**WHAT THE TASK REQUIRES**. Scan the records below for the line containing "Select the 覆盖原文件 save option" and the line containing "The image size is (1600, 1200).". Copy both, plus every line between, exactly.

- Opening Delimiter -

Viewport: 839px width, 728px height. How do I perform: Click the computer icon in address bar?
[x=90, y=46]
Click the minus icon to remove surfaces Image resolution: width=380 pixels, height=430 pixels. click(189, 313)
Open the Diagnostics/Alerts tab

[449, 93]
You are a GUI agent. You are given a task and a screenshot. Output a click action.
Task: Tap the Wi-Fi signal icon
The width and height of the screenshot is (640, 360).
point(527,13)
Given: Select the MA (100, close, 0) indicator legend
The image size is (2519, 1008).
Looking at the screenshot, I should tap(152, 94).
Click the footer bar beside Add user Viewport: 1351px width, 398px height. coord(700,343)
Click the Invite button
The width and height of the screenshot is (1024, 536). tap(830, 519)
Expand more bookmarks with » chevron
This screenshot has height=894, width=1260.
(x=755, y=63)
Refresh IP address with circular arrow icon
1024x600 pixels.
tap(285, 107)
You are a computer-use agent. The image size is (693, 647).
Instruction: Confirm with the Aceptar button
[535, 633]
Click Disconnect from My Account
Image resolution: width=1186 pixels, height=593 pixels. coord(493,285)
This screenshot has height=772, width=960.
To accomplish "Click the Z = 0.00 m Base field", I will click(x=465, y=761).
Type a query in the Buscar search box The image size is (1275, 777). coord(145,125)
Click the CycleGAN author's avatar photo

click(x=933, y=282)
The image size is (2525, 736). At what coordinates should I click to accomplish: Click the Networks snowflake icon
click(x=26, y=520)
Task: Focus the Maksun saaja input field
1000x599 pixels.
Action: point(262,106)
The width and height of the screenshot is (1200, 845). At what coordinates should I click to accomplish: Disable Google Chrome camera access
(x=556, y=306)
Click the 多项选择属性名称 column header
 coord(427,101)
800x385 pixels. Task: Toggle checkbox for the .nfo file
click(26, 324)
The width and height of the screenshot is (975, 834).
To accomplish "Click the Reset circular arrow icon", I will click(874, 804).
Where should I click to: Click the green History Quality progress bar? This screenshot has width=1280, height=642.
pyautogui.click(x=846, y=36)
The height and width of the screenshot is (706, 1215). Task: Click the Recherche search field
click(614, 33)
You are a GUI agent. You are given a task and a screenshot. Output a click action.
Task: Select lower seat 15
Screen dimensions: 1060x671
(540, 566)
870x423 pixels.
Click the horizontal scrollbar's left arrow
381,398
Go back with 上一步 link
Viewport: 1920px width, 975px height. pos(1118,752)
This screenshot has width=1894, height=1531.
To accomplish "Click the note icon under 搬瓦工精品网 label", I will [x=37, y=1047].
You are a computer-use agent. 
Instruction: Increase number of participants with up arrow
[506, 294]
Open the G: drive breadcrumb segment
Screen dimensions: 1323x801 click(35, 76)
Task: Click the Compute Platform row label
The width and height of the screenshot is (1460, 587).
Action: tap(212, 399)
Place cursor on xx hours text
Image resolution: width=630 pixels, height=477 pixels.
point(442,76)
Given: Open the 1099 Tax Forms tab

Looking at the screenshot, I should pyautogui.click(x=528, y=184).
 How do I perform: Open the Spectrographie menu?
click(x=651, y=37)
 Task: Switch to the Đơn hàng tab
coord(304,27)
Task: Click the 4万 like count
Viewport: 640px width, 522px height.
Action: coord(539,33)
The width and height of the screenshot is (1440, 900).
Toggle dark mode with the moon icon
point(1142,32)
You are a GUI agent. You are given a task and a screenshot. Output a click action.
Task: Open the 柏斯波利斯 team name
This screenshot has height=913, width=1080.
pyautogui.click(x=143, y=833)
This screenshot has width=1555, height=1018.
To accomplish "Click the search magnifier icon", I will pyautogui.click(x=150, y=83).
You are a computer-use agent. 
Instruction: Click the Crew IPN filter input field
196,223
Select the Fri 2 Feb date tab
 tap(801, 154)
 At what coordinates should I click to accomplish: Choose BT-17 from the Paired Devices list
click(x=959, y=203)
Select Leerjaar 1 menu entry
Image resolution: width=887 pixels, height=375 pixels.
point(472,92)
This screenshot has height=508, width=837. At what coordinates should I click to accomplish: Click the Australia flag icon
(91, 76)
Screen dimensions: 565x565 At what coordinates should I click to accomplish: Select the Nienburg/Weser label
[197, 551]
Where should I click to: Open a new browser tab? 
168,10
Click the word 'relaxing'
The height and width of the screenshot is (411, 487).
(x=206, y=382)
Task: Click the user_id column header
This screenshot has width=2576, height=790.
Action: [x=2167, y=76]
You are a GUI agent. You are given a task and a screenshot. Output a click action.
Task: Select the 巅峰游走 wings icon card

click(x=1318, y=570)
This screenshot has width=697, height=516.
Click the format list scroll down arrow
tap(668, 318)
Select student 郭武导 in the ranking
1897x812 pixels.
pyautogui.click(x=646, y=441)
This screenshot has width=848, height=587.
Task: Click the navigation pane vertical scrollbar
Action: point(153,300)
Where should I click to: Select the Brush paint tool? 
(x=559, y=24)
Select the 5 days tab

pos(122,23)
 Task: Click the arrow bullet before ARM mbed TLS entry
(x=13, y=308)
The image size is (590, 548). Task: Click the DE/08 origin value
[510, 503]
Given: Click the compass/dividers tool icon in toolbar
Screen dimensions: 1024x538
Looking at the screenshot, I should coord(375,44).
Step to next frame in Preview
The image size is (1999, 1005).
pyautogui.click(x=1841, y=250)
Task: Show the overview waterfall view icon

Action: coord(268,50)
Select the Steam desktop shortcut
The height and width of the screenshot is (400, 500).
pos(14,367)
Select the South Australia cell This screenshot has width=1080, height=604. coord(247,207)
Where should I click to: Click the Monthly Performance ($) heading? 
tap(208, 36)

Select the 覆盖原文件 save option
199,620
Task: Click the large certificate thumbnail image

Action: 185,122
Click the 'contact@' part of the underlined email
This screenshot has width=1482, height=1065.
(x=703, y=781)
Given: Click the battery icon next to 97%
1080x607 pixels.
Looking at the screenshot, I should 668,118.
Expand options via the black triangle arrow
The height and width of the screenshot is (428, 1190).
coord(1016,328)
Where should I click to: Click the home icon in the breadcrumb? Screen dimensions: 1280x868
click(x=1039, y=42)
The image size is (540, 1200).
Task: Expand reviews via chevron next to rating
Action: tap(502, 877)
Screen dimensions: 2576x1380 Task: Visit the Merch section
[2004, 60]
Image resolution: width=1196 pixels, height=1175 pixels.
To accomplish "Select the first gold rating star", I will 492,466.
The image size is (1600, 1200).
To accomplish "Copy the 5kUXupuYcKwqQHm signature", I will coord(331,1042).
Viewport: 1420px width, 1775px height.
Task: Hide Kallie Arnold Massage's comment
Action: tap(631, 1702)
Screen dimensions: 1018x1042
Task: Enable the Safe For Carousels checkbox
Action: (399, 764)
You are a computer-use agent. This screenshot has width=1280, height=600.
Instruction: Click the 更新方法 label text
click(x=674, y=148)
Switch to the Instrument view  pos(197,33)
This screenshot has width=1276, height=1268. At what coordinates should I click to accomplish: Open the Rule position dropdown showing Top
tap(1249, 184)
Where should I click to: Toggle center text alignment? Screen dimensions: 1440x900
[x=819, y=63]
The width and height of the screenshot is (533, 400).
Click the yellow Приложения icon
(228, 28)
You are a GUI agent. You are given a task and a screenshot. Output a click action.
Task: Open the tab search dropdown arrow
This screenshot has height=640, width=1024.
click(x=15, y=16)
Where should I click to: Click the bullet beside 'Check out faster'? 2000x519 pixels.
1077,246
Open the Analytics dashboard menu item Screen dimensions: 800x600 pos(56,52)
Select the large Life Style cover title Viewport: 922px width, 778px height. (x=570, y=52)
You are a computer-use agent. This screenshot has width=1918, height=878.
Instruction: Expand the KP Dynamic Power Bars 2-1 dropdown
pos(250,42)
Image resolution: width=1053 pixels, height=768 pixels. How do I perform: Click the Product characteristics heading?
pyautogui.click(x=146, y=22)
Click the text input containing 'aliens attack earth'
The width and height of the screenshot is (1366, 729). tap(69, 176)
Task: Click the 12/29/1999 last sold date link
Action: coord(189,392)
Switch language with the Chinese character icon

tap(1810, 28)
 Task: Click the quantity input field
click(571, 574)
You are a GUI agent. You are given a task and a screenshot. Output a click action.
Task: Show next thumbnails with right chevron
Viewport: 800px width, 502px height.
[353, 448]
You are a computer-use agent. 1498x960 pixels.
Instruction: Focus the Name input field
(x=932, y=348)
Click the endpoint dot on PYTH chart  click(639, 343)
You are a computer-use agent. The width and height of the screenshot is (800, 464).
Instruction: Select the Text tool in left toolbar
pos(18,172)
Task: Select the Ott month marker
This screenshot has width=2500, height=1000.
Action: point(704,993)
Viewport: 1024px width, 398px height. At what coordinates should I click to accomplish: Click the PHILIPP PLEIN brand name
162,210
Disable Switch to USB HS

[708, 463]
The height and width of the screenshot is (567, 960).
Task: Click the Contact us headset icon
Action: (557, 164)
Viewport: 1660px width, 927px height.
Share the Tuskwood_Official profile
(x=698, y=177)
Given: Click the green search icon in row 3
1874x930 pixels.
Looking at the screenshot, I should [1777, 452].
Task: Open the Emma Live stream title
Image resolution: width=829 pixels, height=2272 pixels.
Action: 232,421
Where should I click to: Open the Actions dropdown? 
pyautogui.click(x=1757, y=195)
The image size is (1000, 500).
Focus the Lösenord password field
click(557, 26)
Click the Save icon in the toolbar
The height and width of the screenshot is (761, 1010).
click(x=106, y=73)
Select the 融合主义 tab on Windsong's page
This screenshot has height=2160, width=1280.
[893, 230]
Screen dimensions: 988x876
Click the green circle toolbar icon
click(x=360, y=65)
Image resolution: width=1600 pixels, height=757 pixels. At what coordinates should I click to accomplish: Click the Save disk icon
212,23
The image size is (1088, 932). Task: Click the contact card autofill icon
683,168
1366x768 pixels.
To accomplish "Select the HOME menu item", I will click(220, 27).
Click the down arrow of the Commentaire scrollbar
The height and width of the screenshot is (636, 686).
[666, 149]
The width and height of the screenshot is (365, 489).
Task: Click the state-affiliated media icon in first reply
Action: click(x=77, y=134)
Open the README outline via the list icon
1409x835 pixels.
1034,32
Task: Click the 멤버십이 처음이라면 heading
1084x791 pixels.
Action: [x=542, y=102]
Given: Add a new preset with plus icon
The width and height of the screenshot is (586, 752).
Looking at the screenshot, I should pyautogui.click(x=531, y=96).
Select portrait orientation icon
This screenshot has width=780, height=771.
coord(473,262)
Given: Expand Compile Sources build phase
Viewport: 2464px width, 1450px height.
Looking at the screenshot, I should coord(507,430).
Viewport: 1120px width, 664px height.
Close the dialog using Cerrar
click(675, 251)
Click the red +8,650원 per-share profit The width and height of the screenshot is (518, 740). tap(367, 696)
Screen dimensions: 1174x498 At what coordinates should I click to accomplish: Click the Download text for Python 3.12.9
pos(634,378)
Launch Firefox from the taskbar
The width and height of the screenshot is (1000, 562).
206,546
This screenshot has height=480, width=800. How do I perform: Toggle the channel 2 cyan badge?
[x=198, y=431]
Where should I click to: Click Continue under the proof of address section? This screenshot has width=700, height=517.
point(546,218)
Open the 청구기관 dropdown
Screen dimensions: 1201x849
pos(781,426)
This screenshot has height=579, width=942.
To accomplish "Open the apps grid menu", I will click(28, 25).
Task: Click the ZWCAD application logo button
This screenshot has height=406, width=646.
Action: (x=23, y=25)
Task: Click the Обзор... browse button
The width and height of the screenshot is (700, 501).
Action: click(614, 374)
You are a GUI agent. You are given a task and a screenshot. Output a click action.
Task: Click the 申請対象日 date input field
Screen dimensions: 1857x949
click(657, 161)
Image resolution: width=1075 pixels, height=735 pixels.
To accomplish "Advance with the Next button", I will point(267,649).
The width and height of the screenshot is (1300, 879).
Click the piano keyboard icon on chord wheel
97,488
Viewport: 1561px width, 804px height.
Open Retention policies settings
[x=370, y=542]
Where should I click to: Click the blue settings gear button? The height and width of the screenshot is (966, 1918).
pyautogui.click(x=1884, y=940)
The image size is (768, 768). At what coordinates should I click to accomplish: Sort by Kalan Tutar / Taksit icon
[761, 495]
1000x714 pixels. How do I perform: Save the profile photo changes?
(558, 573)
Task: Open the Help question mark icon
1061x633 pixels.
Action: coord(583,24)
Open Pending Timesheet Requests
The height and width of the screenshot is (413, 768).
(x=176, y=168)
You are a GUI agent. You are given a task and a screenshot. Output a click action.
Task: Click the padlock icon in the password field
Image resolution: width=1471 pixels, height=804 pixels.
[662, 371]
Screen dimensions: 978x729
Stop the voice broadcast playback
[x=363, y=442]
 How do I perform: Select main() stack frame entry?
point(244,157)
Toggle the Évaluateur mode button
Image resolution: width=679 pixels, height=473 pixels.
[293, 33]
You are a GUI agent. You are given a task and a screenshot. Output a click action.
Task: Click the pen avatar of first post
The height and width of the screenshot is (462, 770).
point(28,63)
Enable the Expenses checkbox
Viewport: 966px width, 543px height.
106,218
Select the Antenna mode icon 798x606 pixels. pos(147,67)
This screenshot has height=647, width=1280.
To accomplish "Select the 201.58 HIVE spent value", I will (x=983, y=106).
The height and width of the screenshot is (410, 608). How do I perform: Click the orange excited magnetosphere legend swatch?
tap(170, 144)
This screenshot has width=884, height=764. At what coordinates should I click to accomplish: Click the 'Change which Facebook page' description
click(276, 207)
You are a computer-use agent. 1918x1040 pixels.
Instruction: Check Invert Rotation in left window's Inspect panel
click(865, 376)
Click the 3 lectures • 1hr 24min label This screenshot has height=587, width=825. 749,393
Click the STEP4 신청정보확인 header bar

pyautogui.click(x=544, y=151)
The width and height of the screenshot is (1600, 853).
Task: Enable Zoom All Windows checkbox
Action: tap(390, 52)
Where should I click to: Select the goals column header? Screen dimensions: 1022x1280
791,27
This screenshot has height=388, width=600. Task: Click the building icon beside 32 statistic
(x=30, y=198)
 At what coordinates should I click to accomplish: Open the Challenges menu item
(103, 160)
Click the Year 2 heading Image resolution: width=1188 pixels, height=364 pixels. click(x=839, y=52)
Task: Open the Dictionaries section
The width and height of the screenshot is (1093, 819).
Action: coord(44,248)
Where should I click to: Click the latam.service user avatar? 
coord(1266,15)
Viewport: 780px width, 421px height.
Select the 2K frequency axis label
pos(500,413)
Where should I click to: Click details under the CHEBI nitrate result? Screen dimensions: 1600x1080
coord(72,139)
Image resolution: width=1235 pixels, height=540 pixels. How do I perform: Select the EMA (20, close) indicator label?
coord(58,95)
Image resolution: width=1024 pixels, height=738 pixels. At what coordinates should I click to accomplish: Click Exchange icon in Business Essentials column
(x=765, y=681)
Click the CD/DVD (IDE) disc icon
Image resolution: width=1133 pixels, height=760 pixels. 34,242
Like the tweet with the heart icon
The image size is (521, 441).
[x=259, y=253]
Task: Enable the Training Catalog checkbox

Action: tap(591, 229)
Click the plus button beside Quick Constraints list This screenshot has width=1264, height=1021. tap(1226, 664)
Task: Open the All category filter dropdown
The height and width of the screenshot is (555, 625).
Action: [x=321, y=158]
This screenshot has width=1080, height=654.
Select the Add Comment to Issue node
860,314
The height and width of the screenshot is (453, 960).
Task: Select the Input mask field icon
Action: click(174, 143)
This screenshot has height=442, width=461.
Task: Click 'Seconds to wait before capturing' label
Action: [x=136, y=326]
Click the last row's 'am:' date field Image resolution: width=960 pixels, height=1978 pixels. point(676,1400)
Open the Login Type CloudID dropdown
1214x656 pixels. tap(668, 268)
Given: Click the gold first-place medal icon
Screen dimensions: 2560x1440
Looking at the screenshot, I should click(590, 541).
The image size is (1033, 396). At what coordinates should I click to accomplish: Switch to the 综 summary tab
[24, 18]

- Closing Delimiter -

**COMPLETED TASK**.
Select the 覆盖原文件 save option
199,620
Task: Click the large certificate thumbnail image

Action: 185,122
Click the 'contact@' part of the underlined email
This screenshot has width=1482, height=1065.
(x=703, y=781)
Given: Click the battery icon next to 97%
1080x607 pixels.
Looking at the screenshot, I should 668,118.
Expand options via the black triangle arrow
The height and width of the screenshot is (428, 1190).
coord(1016,328)
Where should I click to: Click the home icon in the breadcrumb? Screen dimensions: 1280x868
click(x=1039, y=42)
The image size is (540, 1200).
Task: Expand reviews via chevron next to rating
Action: tap(502, 877)
Screen dimensions: 2576x1380 Task: Visit the Merch section
[2004, 60]
Image resolution: width=1196 pixels, height=1175 pixels.
To accomplish "Select the first gold rating star", I will 492,466.
The image size is (1600, 1200).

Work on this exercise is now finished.